金子みすゞの詩、あいさつ励行アニメ、オシムの言葉、そして仁科亜季子・仁美母娘のがん検診……繰り返し放送されるACジャパンのCMだ。
「しつこい」「不快だ」という苦情も当時を上回る勢いでACに殺到した。ACジャパンは「広告活動を通じた公共の福祉への貢献」を目的に40年前に設立された社団法人だ。常務理事の高島邁氏は困惑を隠せない。
「CMの最後に流れる『エ~シ~』という高音のサウンドロゴに対する苦情が多く、音楽だけカットしてほしいとテレビ局にお願いしましたが、混在しているのが実情です。今年制作したCM13本のうち6本は震災後に内容がふさわしくないため放送中止をお願いしました。しかし、決めるのはテレビ局であり、私たちに権限はないのです」
ACは一般企業やテレビ・新聞などメディア、広告関連会社など約1200社が運営に参加している。年会費は一口12万円で、最高で60口の企業もあるが、ほとんどが一口だ。広告制作予算は1テーマ1200万円(新聞・雑誌・ラジオ広告も含む)で、広告料金がない代わりに、テレビ局は自由に使用できる。

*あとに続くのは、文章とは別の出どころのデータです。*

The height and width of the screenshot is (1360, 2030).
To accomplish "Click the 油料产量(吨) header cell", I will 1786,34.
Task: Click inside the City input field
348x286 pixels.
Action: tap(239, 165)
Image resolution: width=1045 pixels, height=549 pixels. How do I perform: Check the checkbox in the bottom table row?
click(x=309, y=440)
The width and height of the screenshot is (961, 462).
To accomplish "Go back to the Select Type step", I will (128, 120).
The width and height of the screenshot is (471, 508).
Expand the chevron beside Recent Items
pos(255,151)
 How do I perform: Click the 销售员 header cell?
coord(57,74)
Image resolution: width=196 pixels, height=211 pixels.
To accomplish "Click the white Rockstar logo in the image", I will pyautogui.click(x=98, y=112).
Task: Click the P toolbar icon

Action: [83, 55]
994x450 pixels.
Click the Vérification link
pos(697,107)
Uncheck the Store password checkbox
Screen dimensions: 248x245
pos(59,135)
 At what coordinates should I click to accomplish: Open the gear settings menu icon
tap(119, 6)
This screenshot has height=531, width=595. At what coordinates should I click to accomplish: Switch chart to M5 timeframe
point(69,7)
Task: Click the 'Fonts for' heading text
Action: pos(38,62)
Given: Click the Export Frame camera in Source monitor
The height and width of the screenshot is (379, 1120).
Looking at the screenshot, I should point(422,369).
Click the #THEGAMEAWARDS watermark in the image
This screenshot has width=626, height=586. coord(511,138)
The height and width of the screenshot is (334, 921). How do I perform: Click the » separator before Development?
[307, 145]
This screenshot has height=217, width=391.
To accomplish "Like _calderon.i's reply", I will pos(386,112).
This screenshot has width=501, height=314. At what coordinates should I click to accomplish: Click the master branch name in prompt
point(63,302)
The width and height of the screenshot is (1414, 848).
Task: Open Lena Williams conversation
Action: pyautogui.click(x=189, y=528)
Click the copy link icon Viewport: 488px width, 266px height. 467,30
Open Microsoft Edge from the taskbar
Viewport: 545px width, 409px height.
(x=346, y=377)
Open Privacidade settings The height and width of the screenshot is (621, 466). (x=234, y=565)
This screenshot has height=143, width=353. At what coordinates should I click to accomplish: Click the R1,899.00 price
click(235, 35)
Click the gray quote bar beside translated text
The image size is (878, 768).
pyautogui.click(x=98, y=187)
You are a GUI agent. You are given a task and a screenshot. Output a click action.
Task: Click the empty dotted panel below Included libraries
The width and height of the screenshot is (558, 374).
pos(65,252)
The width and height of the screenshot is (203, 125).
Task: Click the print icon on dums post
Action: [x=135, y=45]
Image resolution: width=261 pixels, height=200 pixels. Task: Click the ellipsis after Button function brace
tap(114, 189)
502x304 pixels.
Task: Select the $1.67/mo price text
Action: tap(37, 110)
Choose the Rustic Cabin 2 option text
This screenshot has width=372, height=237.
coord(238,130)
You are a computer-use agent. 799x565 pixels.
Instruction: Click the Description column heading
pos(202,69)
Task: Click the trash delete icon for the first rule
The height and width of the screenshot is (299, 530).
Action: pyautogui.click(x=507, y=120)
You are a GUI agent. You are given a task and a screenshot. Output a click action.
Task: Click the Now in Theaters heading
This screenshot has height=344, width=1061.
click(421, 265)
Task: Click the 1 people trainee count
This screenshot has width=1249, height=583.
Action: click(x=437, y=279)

「今、企業各社は震災向けのCMを急ピッチで制作している」(CM総研・関根建男代表)という。今後、世間の反応を見ながら徐々に広告出稿を増やすと思われるが、それまでは当分ACのCMは続く。テレビ局もACもお手上げ状態だ。
今回の騒動では、放送回数が多く芸能人であるためか、仁科母娘が不評の矢面に立たされている。仁美のブログには連名で「この状況は私達母娘も、想像もしていませんでした。(中略)被災された方々の事を思うととても複雑な心境です」と悲痛な胸の内を綴っている。なお、高島氏によると、なんと「ほぼノーギャラ」での出演だという。